SELECTED TEXT.

= = =

Five years ago this
week, an obscure little ETF called StreetTracks Gold Shares was born. As the
first American ETF enabling stock traders to gain direct price exposure to a
physical commodity, GLD was truly revolutionary. Now known as SPDR Gold
Shares, this ETF has proven to be a smashing success.
Today GLD is the second
largest ETF on the planet, behind only SPY which tracks the flagship S&P
500 stock index. GLD now holds a staggering 1117 metric tons of physical
gold bullion in trust for its shareholders, which was worth $41.3b this
week! This “people’s central bank” fueled by
stock-trader gold demand has amassed so much bullion it now boasts the
world’s sixth-largest holdings.
Today GLD holds more
gold bullion than the individual central banks of China, Switzerland, Japan,
Russia, Europe, and India! Overcoming some controversy after its
introduction, GLD has matured into the
juggernaut of the gold world. Through their collective buying and selling of
GLD shares, stock traders now have far more influence over daily gold price
action than the world’s central banks.
With this still-growing
ETF already a force to be reckoned with, no investor or speculator in the
precious-metals realm can afford to ignore it. GLD’s impact is
broad and expanding, and its trading activity alone can drive the global gold price at
times. And where gold goes, silver and the PM stocks inevitably follow. Thus
PM traders who fail to stay abreast of GLD’s activity will never fully
understand PM price trends.
GLD opened up
history’s first direct conduit between gold and the vast pools of
capital in the stock markets. In all previous gold bulls, there was no
quick and easy way for stock traders to gain gold exposure. They had to
either expend the considerable time and effort of learning about gold futures
(and opening a new futures-trading account) or suffer steep transaction costs
to buy physical coins at high premiums.
These barriers to entry
for widespread gold ownership were considerable, as the great majority of
stock traders weren’t willing to put in the effort in past bulls. But
today, thanks to GLD stock traders can instantly gain gold exposure, at a
trivial cost, with a click of the mouse. This has led both institutional and
individual stock
investors and speculators to funnel capital into gold like never before in
history.
GLD’s mission is
to track the gold price, and there is only one way to accomplish it. This
ETF’s custodians must actively shunt excess GLD-share buying and
selling pressure directly into physical gold bullion itself. Unlike the futures-based ETFs and
ETNs that have so miserably failed to track their underlying assets in this
past year’s volatility, GLD has now tracked gold flawlessly for 5 years
running.
Life to date,
GLD’s correlation r-square
with gold has run an absolutely perfect 99.99%! In terms of price
exposure in one’s portfolio, GLD effectively is gold. This
isn’t an accident, as no other commodities ETF has even come close to
achieving GLD’s flawless tracking. Despite endless incoherent ranting
by a few wildly-paranoid conspiracy theorists, GLD could not have achieved
this without actually buying and selling real physical gold bullion as
advertised.
The real-time supply
and demand of GLD shares among stock traders is totally independent of that
of gold itself. So if stock traders are aggressively buying GLD faster than
gold is being bought, this ETF will decouple to the upside and fail its
tracking mission. In order to neutralize this excess buying pressure,
GLD’s custodians issue new GLD shares and use the resulting cash to buy
physical gold bullion.
This mechanism directly shunts stock-market capital into physical gold.

= = =

DATASET CONTENT.
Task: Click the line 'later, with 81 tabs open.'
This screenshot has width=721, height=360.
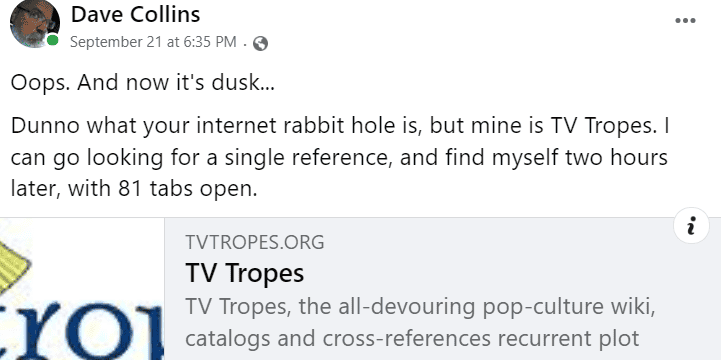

= = =

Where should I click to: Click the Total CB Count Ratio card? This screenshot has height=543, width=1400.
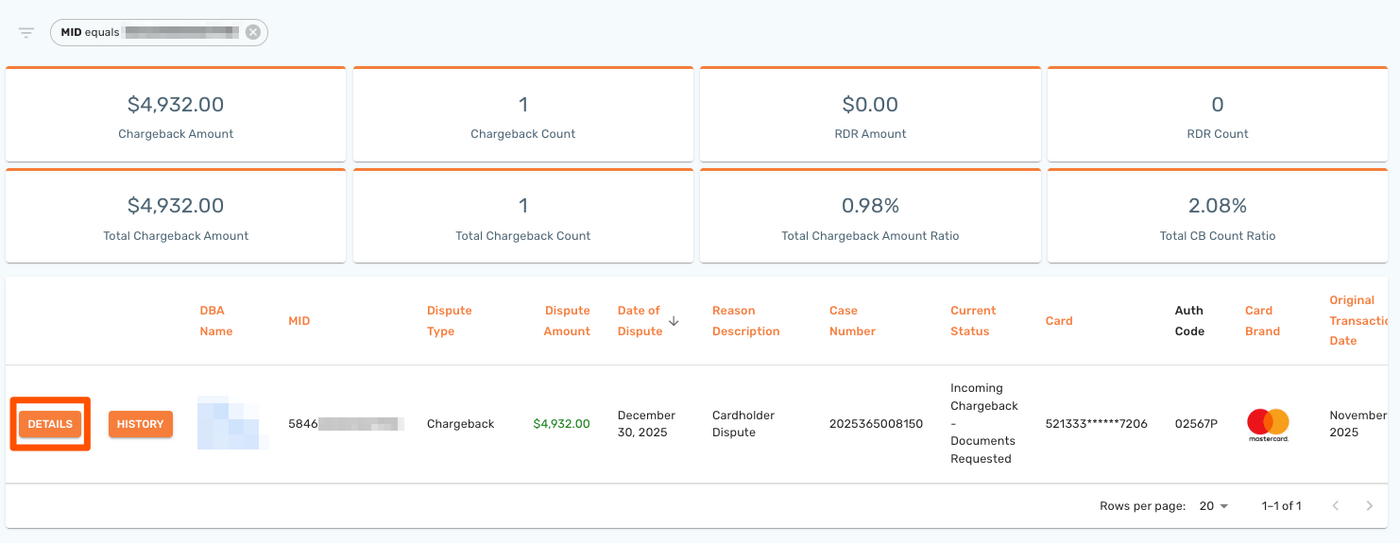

= = =

SET OF TASKS.
1) Answer these questions from the GLD article:
(a) Under what name was GLD first launched?
(b) How many metric tons of physical gold bullion does GLD hold?
(c) What life-to-date correlation r-square with gold does GLD have?
2) The GLD article names the central banks whose individual gold holdings are smaller than GLD's. List all of them.
3) Pick up the GLD article after its final sentence and carry it on.
The records play no part here.

RESULTS FOR EACH TASK.
1)
(a) StreetTracks Gold Shares
(b) 1117 metric tons
(c) 99.99%

2) China, Switzerland, Japan, Russia, Europe, India

3)
On the other side of
the coin, sometimes stock traders are selling GLD faster than gold is being
sold. If not immediately addressed, GLD’s shares will decouple
from gold to the downside. In order to sop up this excess GLD share
supply, its custodians buy back shares to reduce this ETF’s total
float. Where does this money come from? The custodians actually sell a
fraction of GLD’s physical gold to finance these buybacks. Differential
GLD buying and selling pressure leads to capital flowing into and out of gold
itself.
Keep this in mind as
you digest these charts of GLD’s holdings. When GLD’s gold held
in trust is growing, it means stock-trader demand for GLD shares is
increasing faster than traditional futures and physical demand. When
GLD’s gold is falling, stock traders are selling GLD shares at a faster
rate than gold itself is being sold. Because GLD is wonderfully
transparent and publishes its holdings daily, charting them offers incredibly
valuable insights into how gold demand among stock traders is evolving.
The growth in GLD over
its entire lifespan has been impressively gradual and consistent. This ETF
has never been a fad. As the powerful secular
gold bull
continued to unfold, awareness of this metal’s great potential slowly
grew among stock traders. And over time more and more discovered GLD as a
quick and easy way to gain exposure to the gold price. Thus this
ETF’s holdings have gradually grown organically.
While GLD’s
holdings have certainly followed gold’s march higher over the years in
strategic terms, tactically they have been far less volatile. In early 2006
for example, gold spiked sharply higher yet GLD’s holdings continued to
merely gradually grow. There just wasn’t much differential buying
pressure on GLD shares because GLD demand expanded at about the same pace as underlying
gold demand.
If there is no
significant differential
buying or selling pressure on GLD’s shares, its holdings remain
constant no matter what the gold price happens to be doing. We’ve seen
similar behavior in all 3 big gold spikes numbered in this chart, including
our latest one in recent months. GLD’s holdings don’t surge
rapidly when gold soars to new highs because so far stock-market GLD demand
hasn’t rapidly outpaced underlying gold demand during gold’s
sharpest moves higher.
Provocatively, the
biggest spikes in GLD holdings tend to occur early in major gold uplegs. When gold
first starts moving higher again after consolidating sideways, stock traders
tend to flood into GLD at a faster rate than gold is being bought which
forces its custodians to issue more shares to buy more bullion. But by the
time a gold upleg matures to its fast-rallying climax stage, gold demand
catches up with GLD demand so this ETF’s holdings remain stable.
It is also fascinating
that significant GLD bullion selling is relatively rare. While there often is
some differential GLD-share selling pressure when gold is weak, it is fairly
moderate as evidenced by the shallow and infrequent dips in GLD’s
holdings. This is really impressive to me, as it shows that the stock
investors buying GLD are relatively strong hands. Many are in for the
long term and don’t get too frightened by periodic gold weakness.
Years before GLD was
born, I wrote about how incredibly bullish
a gold ETF would be for gold. As history has since proven, it would open up
the gold market to vast new pools of capital. And the more money
chasing gold, the bigger and longer its bull would be. But opening such
a conduit is a double-edged sword, as stock-market capital flowing into and out of gold would
lead to a much more volatile gold price.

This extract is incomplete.